What Foodanthro is reading now, February 27, 2018

A brief digest of food and nutrition-related items that caught our attention recently. Got items you think we should include? Send links and brief descriptions to dberiss@gmail.com or hunterjo@gmail.com.

Got some coffee on hand? It’s hard for me to imagine spending $18 on a cup of coffee, but still, growing coffee in California under a canopy of avocadoes is a really happy image. As we move into new food territory with climate change, it’s interesting to hear of how people experiment, adapt and also push the fringes of what can be grown where.

Science recently published an article about the alleged “sugar conspiracy”, suggesting that the jostling of different nutrition ideas evolved over time in the context of postwar nutrition. It highlights the social forces that shaped discourse at the time, in a way that seems to suggest introspection, as well as a degree of humility and openness (which seems to be what foodanthro is all about):

But ahistorical accounts thwart our ability to critically evaluate the often long and zigzag process of scientific conjecture and refutation. They provide spurious cover for changes to policy by suggesting that old ideas are illegitimate. And, they advance a false impression that doing the “right” kind of science will somehow avert the messy business of making policy based on incomplete evidence, public values, and democratic politics

Another article from The Atlantic asks us whether the planet can feed 10 billion people, talking about the “moonshots” of the wizards (interested in technological fixes) and the prophets (interested in ecological sustainability):

Although the argument is couched in terms of calories per acre and ecosystem conservation, the disagreement at bottom is about the nature of agriculture—and, with it, the best form of society. To Borlaugians, farming is a kind of useful drudgery that should be eased and reduced as much as possible to maximize individual liberty. To Vogtians, agriculture is about maintaining a set of communities, ecological and human, that have cradled life since the first agricultural revolution, 10,000-plus years ago.

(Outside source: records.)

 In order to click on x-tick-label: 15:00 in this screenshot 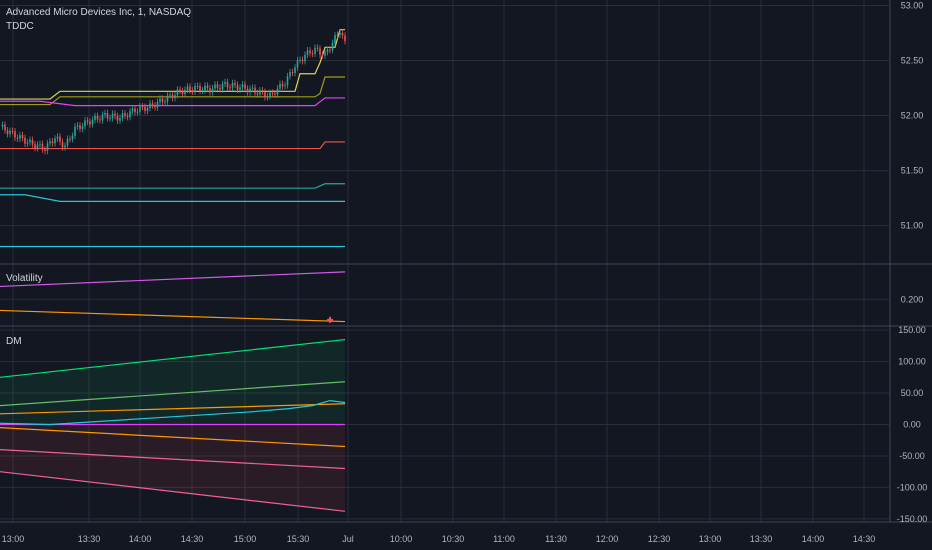, I will do `click(246, 539)`.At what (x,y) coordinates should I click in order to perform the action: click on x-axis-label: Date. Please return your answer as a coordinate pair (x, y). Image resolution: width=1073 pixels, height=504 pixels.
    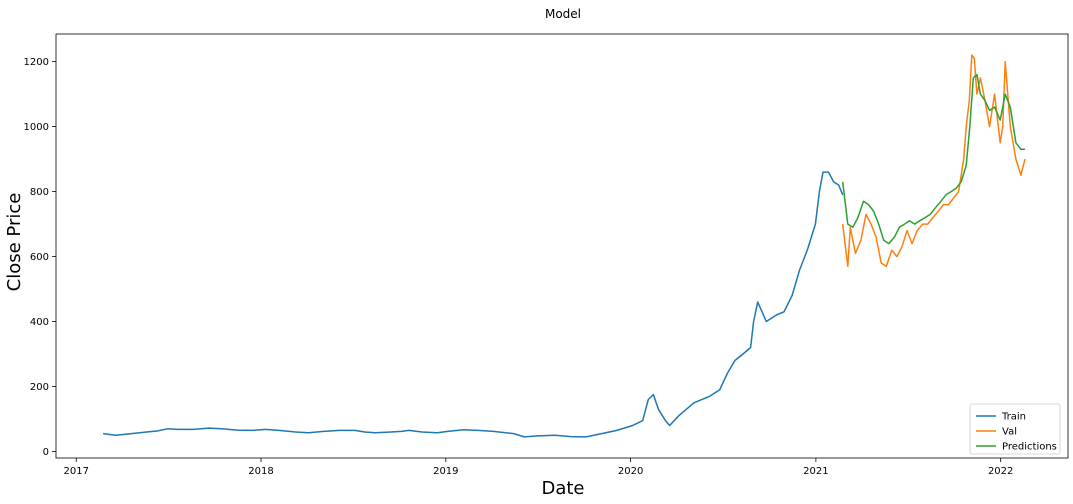
    Looking at the image, I should click on (562, 488). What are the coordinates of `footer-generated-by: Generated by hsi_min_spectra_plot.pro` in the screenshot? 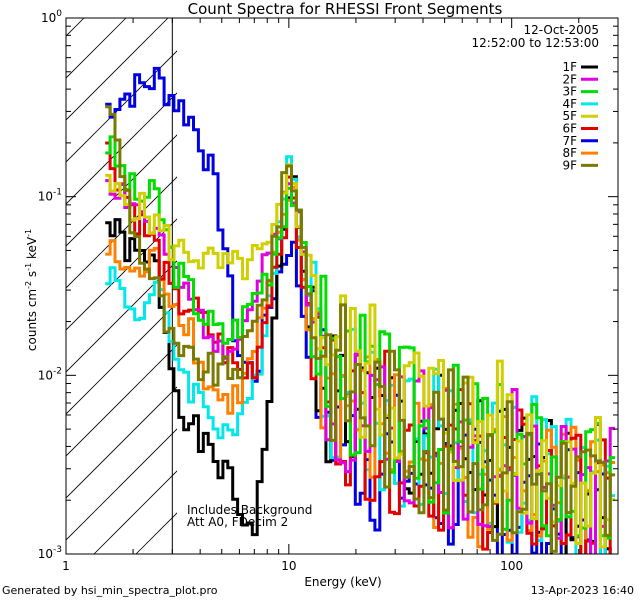 It's located at (110, 590).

Over at EcoWatch, one farmer , growing hydroponically in containers, says that the way you feed a growing population is:

to make millions and millions of people into successful farmers.

This food interview over at the Guardian was just fun, and worth reading for the comments, and this description of soup:

like an enormous vat of what appeared to be water with one chicken claw in it.

I appreciate this column of everything the Guardian loves “about food right now,” for what it says about what is currently perceived as cool, and how distant all these places feel from here in South Africa. I followed a link on the column and learned about Kaki tree project, which sends persimmon saplings of a tree that survived the Nagasaki bombing to sites around the world). It also led me to Ruby Tandoh’s  slightly dated Guardian article, where her baking for an eating disorder outpatient ward was heartfelt:

Those with eating disorders feel the significance of this junction all too clearly, and a mouthful can easily become a transgression. Every single bite opens us up to the world. No woman is an island, as long as she eats.

Big news in global food systems (?): Unilever is sharing it’s supply chain for palm oil. There’s a move towards greater transparency and fewer middle men in a lot of supply chains, it seems.

Lastly, this article about eating pigeons. I appreciated how theoretically the one farmer should be getting lots of pigeons… and wasn’t.

Still, it’s clear that some of squab’s inconveniences are also a part of its charm. Because it’s hard to produce and familiar primarily to foodies, it’s treated with more reverence than a chicken. While this keeps squabs out of the mouths of the masses, it’s actually great for business.